I had training at work today on decision making. It was engaging, and the group was fun, and I kept thinking about Finding Kindreds. Why? One of the first principles we learned was Reduce: boiling a problem down to the one main thing you have to figure out.
The one thing I’ve been trying to figure out for the past 4 months is connecting. How do we make decisions on the best way to connect? What are the key principles that we have to embrace in order to find our kindreds?
We’ve talked about how much we’re sucked in by social media, our computers, and our phones. We’ve talked about knowing what it is that we’re looking for. We’ve talked about feeling good about who we are as imperfect individuals so that we’re not always beating ourselves up or finding fault with each nitpicking trait that bothers us. We’ve talked about stepping outside ourselves and being brave as we reach out to others who may reject us.
What’s the worst case scenario if we don’t decide to connect? Probably the worst thing I can imagine is dying a lonely death while we have a pity party. But what’s the best case scenario if we do decide to connect? Untold joy, friendships, pouring into others; I can think of a long list.
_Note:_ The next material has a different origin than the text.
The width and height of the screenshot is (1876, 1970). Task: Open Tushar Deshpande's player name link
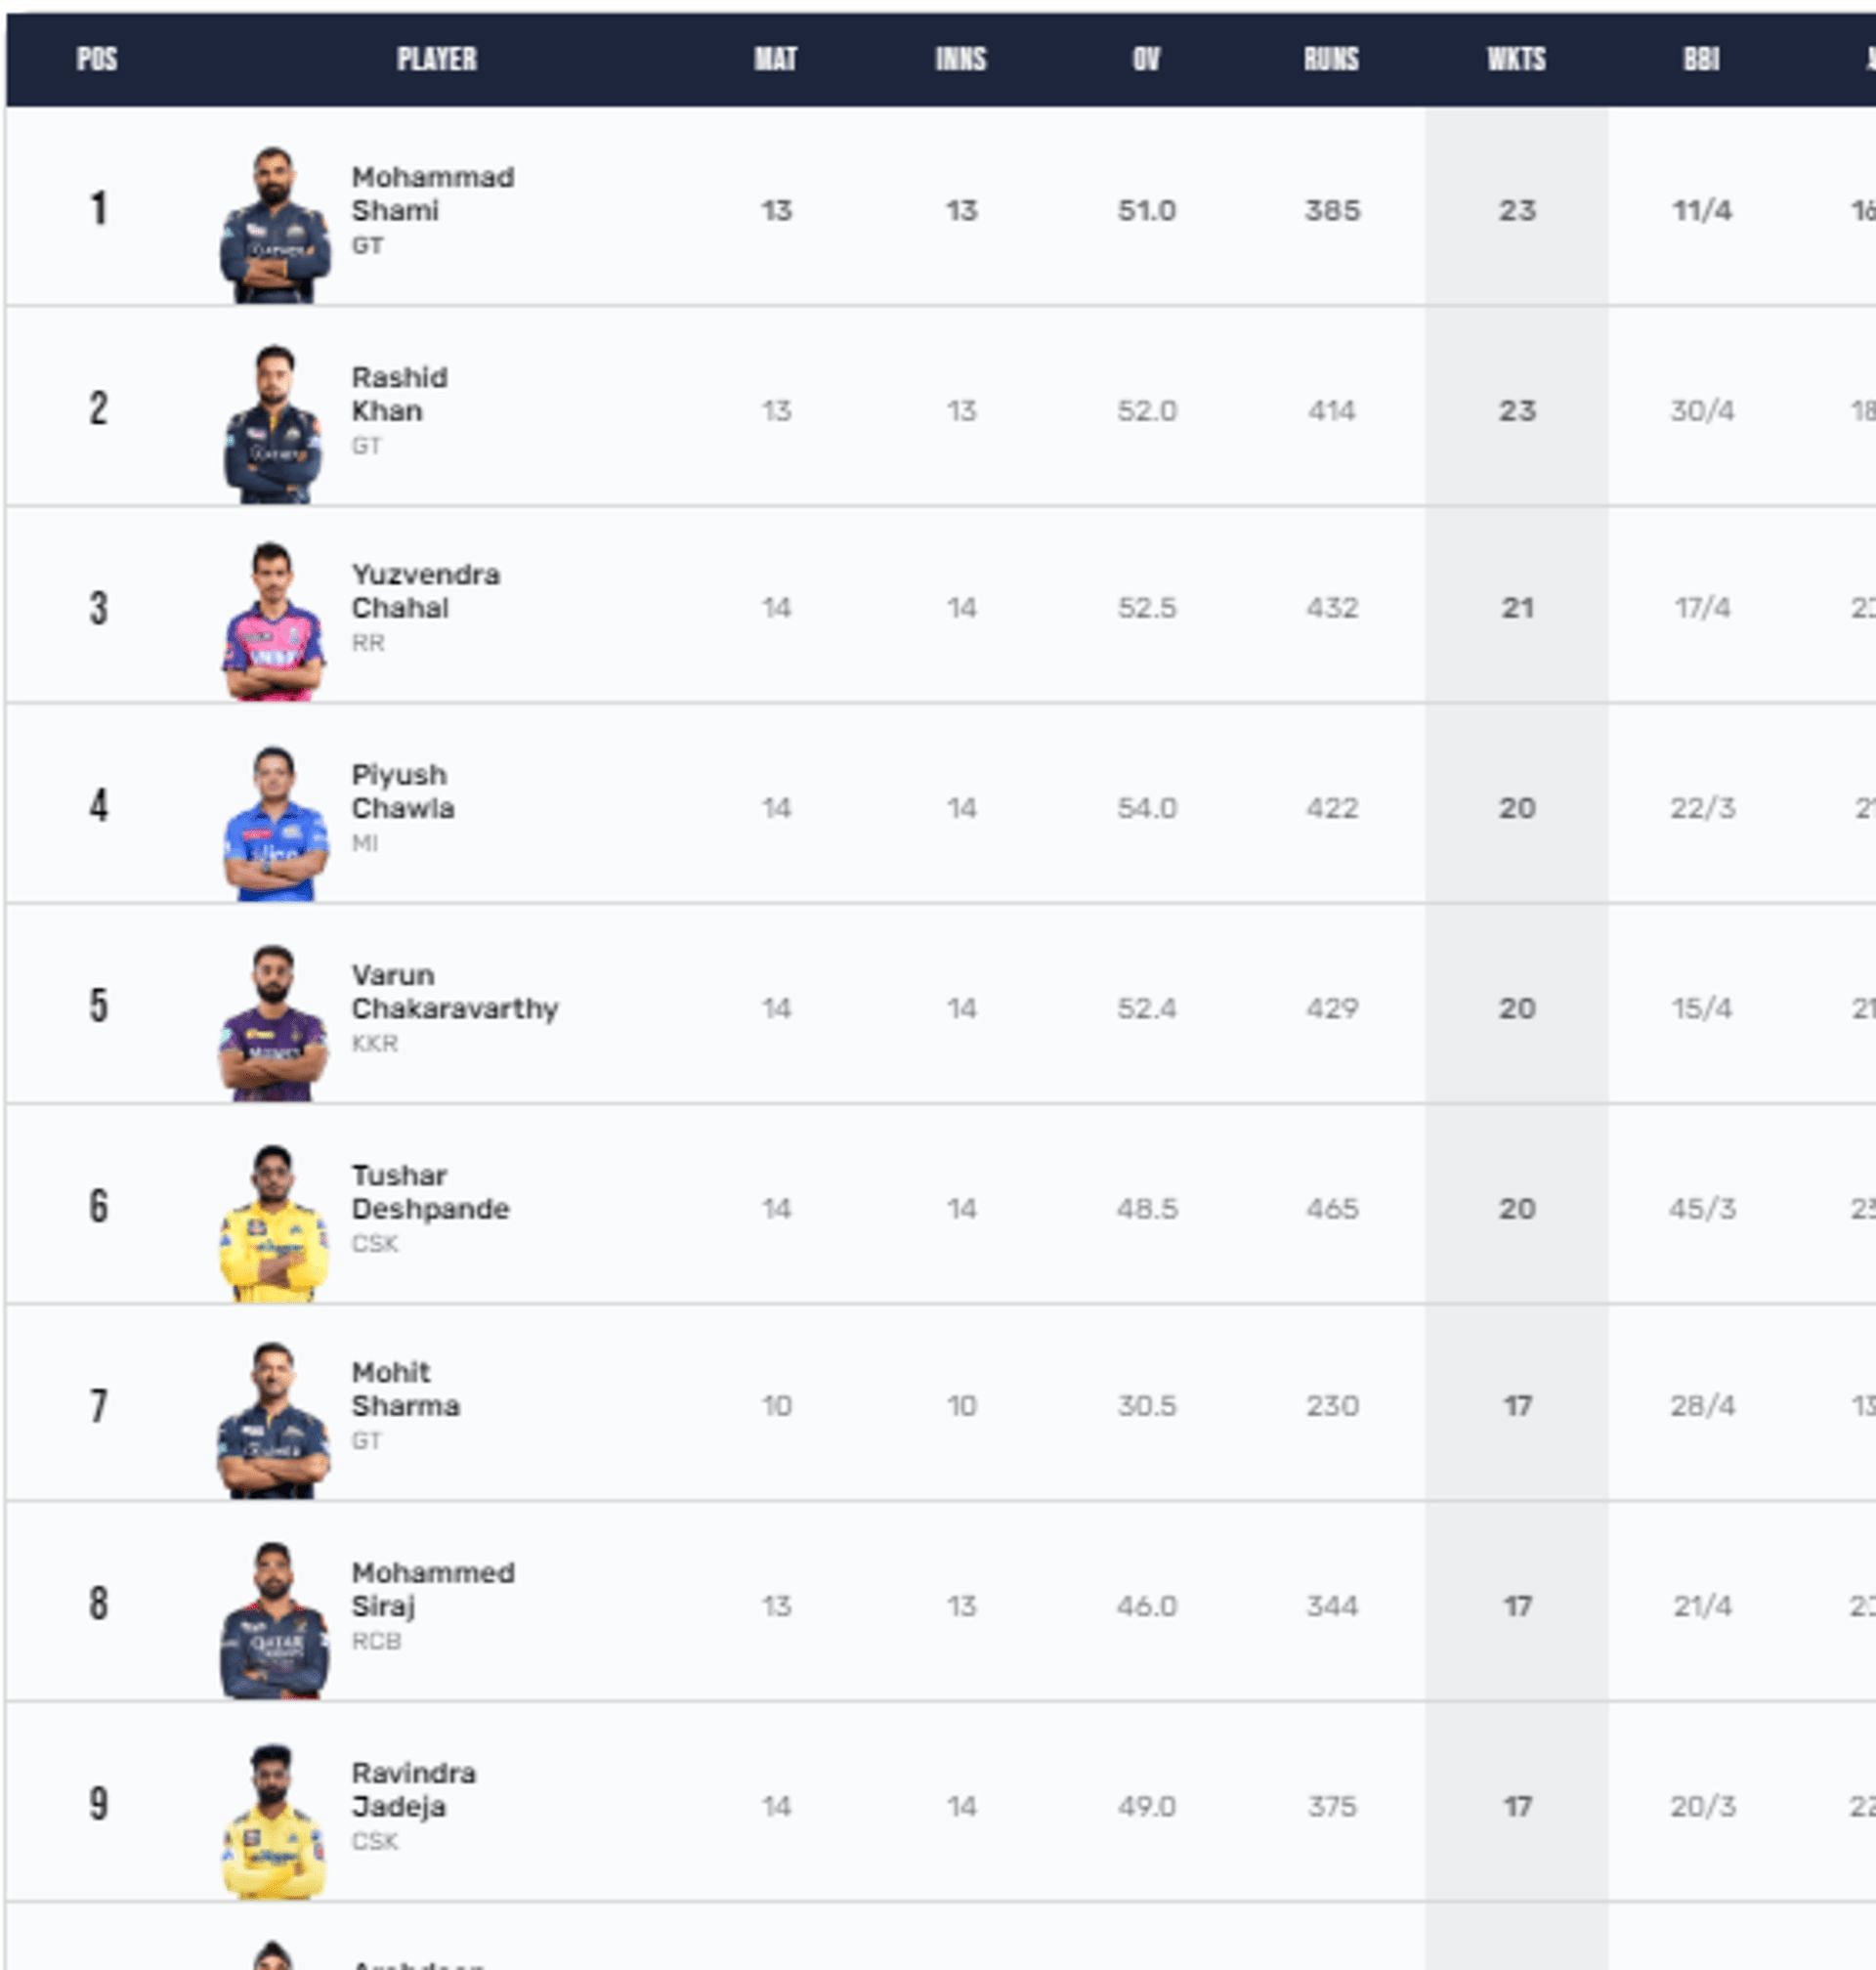[x=430, y=1192]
This decision is an easy one for me. Focusing on connecting is the only answer. And if we can reduce it to one connection at a time, and then keep repeating it, we’ll be living on the best-case-scenario end of the spectrum. We just have to decide to do it.
DAY 145 HOMEWORK: You may have been following me for a while, or you may be reading Finding Kindreds for the first time. No matter. Decide for yourself how important connection is for you, and then take the steps needed. If you need some tips, go back and read some earlier content.